O “doutor da mula ruça”

A expressão remonta à Évora do século XVI, onde um tipo que se deslocava numa mula parda, exercia medicina sem ter o grau de doutor, porque apesar de ter estudado em Espanha, não teve dinheiro para pagar o diploma.

Acabou por receber uma equivalência por carta régia de D. João III. Para além deste significado, de alguém que tem conhecimentos mas não tem o canudo, o “doutor da mula ruça” também pode designar o charlatão, o que se faz passar pelo que não é e os que embora tendo um título ou diploma, não percebem nada do que estão a fazer. Vem isto a propósito de Portugal ser um país de doutores e engenheiros, muitos deles da mula ruça e nunca, como agora, houve tantos exemplos.

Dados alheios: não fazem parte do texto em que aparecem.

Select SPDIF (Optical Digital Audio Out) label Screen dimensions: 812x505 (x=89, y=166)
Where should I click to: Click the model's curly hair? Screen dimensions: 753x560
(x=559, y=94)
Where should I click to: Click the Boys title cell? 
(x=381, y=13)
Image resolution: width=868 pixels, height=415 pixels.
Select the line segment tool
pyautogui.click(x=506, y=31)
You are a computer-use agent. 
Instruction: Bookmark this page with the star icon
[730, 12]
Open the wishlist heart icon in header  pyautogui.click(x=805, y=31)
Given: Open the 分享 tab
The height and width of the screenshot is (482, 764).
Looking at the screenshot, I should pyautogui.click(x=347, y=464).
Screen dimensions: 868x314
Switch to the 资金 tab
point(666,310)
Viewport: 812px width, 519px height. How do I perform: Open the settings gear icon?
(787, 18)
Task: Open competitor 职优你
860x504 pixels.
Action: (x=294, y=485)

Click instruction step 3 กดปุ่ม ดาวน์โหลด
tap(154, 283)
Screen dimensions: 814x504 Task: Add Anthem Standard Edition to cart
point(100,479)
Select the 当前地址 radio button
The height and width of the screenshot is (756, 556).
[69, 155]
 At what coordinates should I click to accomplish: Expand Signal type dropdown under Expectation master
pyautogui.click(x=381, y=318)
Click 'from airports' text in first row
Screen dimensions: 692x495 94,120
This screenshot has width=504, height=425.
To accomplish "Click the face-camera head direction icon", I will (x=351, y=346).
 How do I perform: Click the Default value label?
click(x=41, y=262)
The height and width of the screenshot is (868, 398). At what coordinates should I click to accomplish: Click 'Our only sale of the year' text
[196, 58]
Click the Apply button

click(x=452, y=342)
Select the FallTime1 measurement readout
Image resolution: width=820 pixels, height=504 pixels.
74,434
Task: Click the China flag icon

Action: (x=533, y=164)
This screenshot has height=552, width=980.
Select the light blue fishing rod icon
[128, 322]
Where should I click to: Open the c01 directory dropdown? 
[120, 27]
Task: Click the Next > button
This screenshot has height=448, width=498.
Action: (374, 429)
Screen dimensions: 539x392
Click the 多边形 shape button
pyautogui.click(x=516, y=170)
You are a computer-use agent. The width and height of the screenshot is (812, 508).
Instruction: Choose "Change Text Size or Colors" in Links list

Quem faz uma licenciatura tem direito ao uso da designação de Dr. antecedendo o seu nome de baptismo. Mas esta distinta nomeação, mais do que a representação de uma formação técnica ou especialização, passou a ser uma qualidade, um estatuto, per se, que engrandece, enobrece e distancia das demais almas que não a têm. Alimentando esta provinciana esquizofrenia social e cultural, o Estado foi criando Drs. para todos os gostos, ao que sei cerca de 500 as doutorices criadas por decreto, algumas cujo objecto científico se desconhece devam ter ou não o nível de licenciatura, embora atribuam o título e o estatuto. E é ver o Dr. nos livros de cheques, nos cartões bancários, nas nomeações, até na necrologia para que o de cujus (o defunto) não vá indiferenciado para o além e tenha o São Pedro ou o diabo à porta para lhe indicar o seu lugar eterno no cantão dos Drs. E toda a gente quer ser Dr. e a vida não é a mesma coisa sem o Dr. Já imaginaram o prazer de ouvir: “oh Sr. Dr.”. Não é música celestial ao ouvido? Não é um consolo para a alma e para o ego? Quanto orgulho, quanta elevação. Certamente já ouviram, num sítio qualquer, alguém apresentar-se como o Dr. tal ou a corrigir: “senhor não, Dr. tal, faz favor”. E esta glória volátil gera a versão rancorosa do não Dr., o que queria sê-lo e não é e a forma subserviente, que se deslumbra com o Dr. e em cada frase usa, de forma reverencial e cansativa, o Sr. Dr.

Admiro pessoas inteligentes, competentes e cumpridoras dos seus deveres, sejam ou não Drs. e a experiência demonstra que a licenciatura, muitas vezes, não acrescenta nada a estes atributos e só por si não dá cultura, mundividência, sabedoria, carácter ou princípios éticos. Há Drs. que só conhecem o que estudaram e cuja estatura intelectual ou cultural é idêntica à do homem da rua, cujos interesses não vão além de coisas de apreensão básica, como o futebol, os copos ou os clichés e espartilhos da escola partidária que perfilham. É o bronco com estatuto de doutor ou o vilão com estudos. Em contrapartida, há não Drs., e gente iletrada, que nos arrebatam em diálogo profundo, construtivo e com sentido crítico sobre o mundo e a vida.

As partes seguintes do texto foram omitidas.